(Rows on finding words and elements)
↓

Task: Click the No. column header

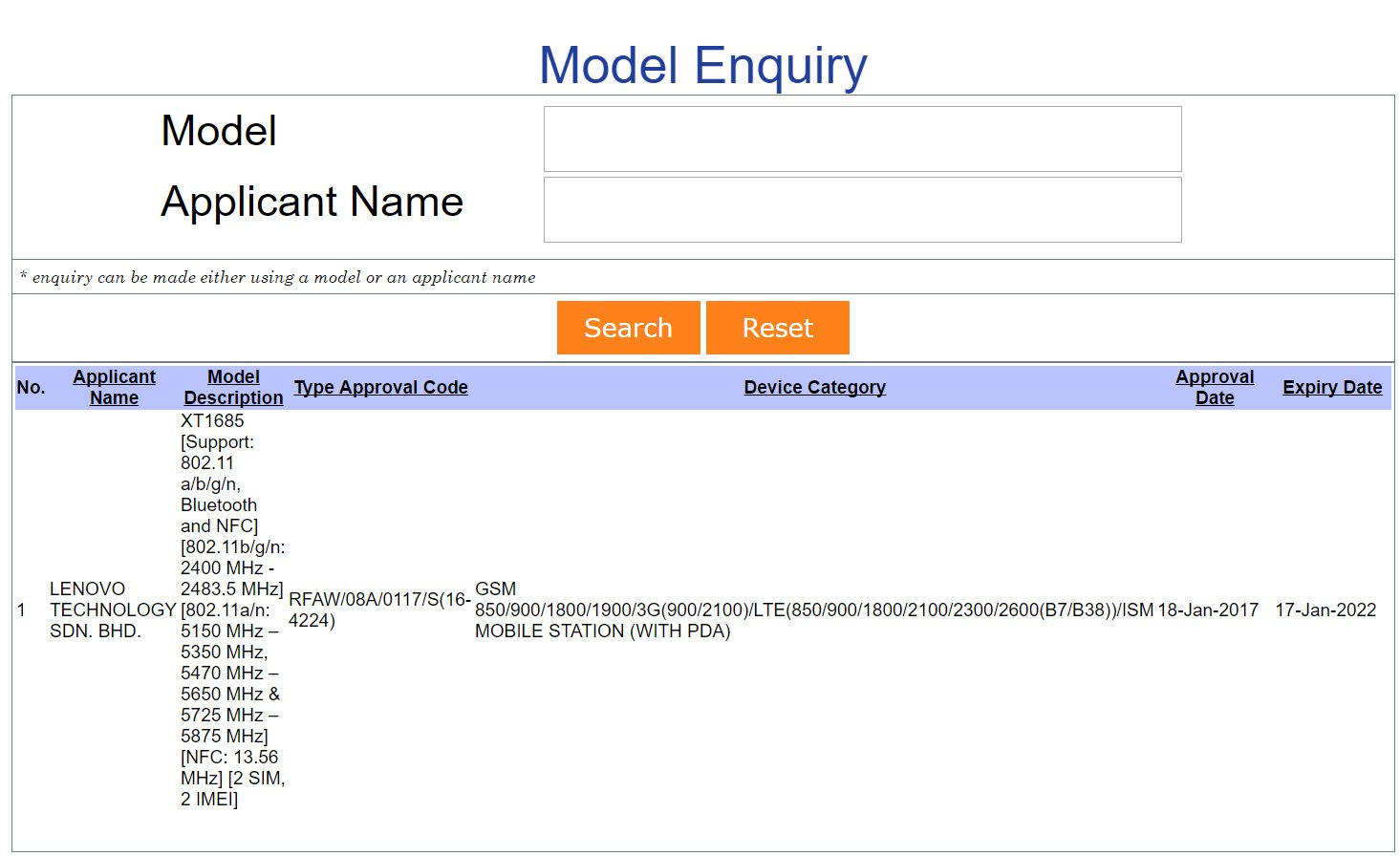Action: 31,387
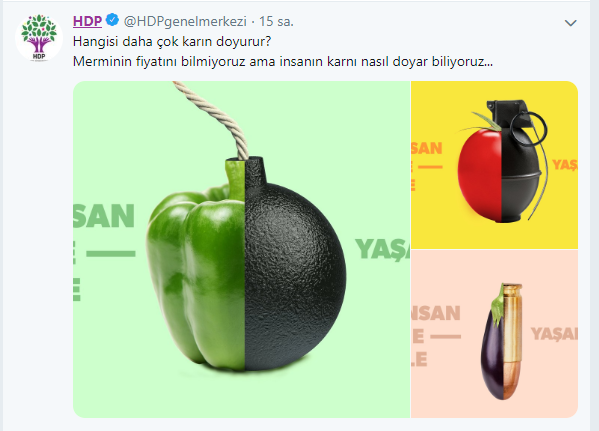Open the green pepper bomb image
The height and width of the screenshot is (431, 599).
pyautogui.click(x=241, y=249)
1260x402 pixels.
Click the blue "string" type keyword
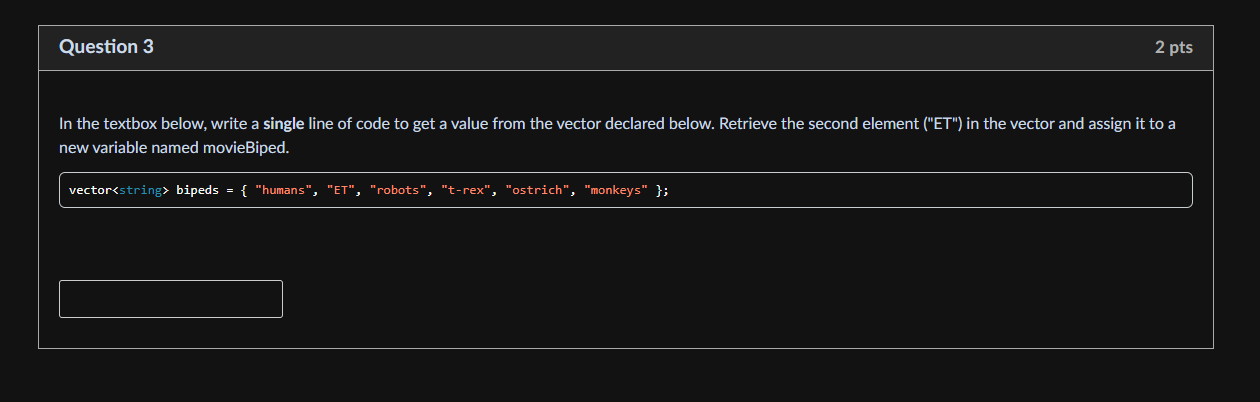[140, 190]
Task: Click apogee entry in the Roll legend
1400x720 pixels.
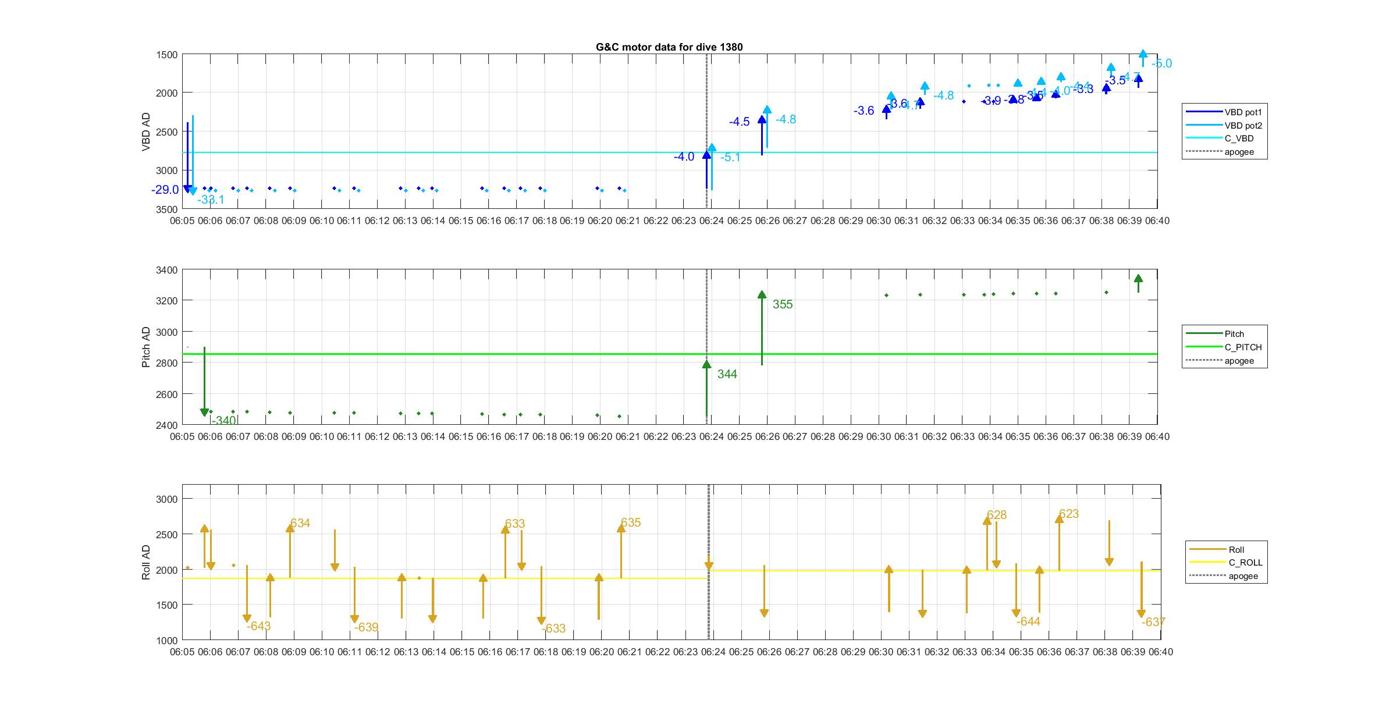Action: (x=1243, y=576)
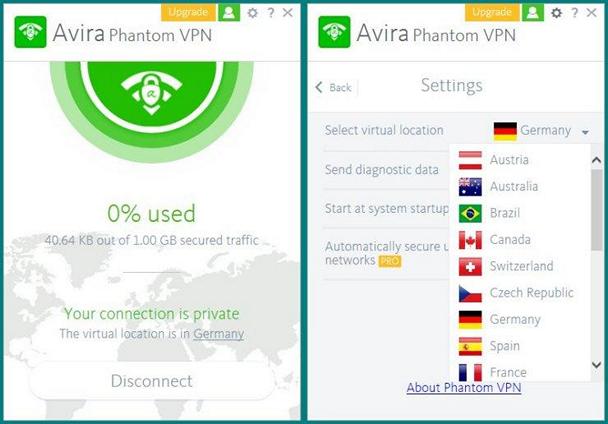
Task: Click settings gear icon in Settings window
Action: pos(556,13)
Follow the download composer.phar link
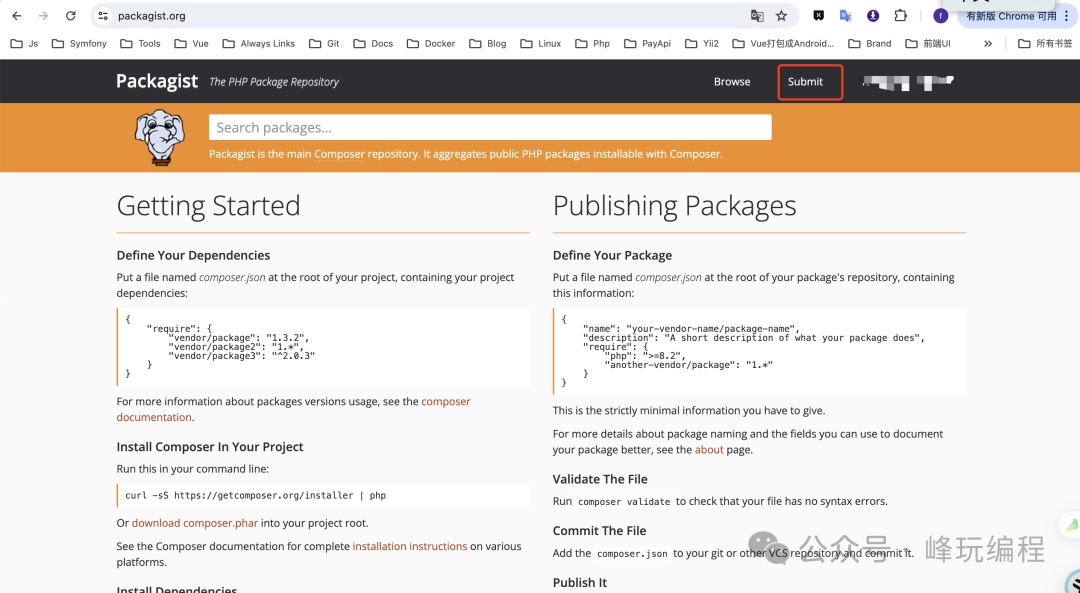Screen dimensions: 1080x593 [194, 523]
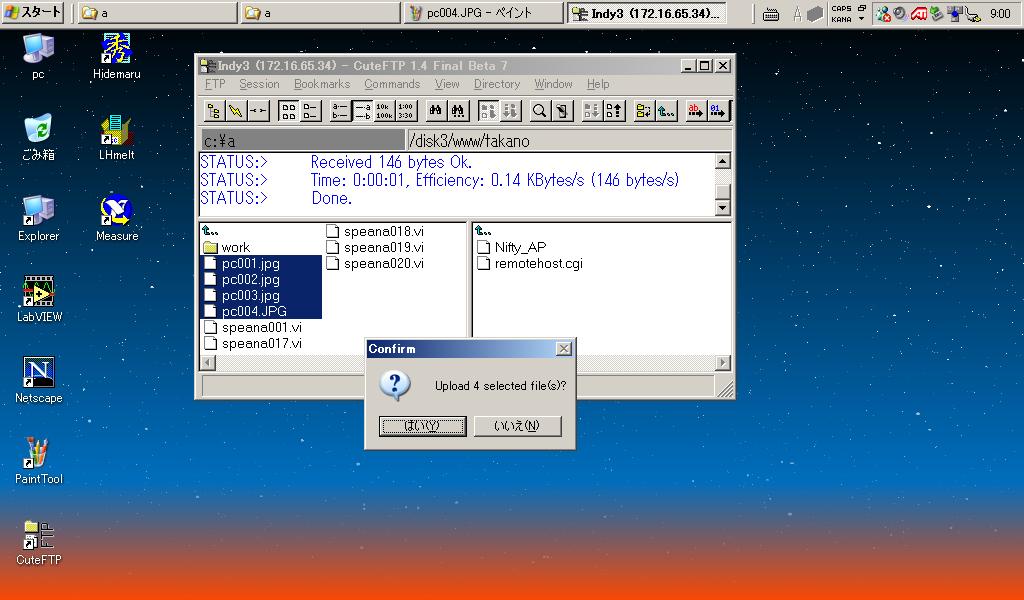Toggle sort by name option
Image resolution: width=1024 pixels, height=600 pixels.
[340, 111]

↑

### Problem statement:
Copy out every row above word for word, leaving out the pictures.

### Final result:
Task: Click the No. column header

Action: 31,387
Open the green pepper bomb image
The height and width of the screenshot is (431, 599).
pyautogui.click(x=241, y=249)
1260x402 pixels.
Click the blue "string" type keyword
[140, 190]
Task: Click apogee entry in the Roll legend
1400x720 pixels.
Action: (x=1243, y=576)
Task: Click settings gear icon in Settings window
Action: pos(556,13)
Follow the download composer.phar link
Screen dimensions: 1080x593 [194, 523]
Toggle sort by name option
Image resolution: width=1024 pixels, height=600 pixels.
[340, 111]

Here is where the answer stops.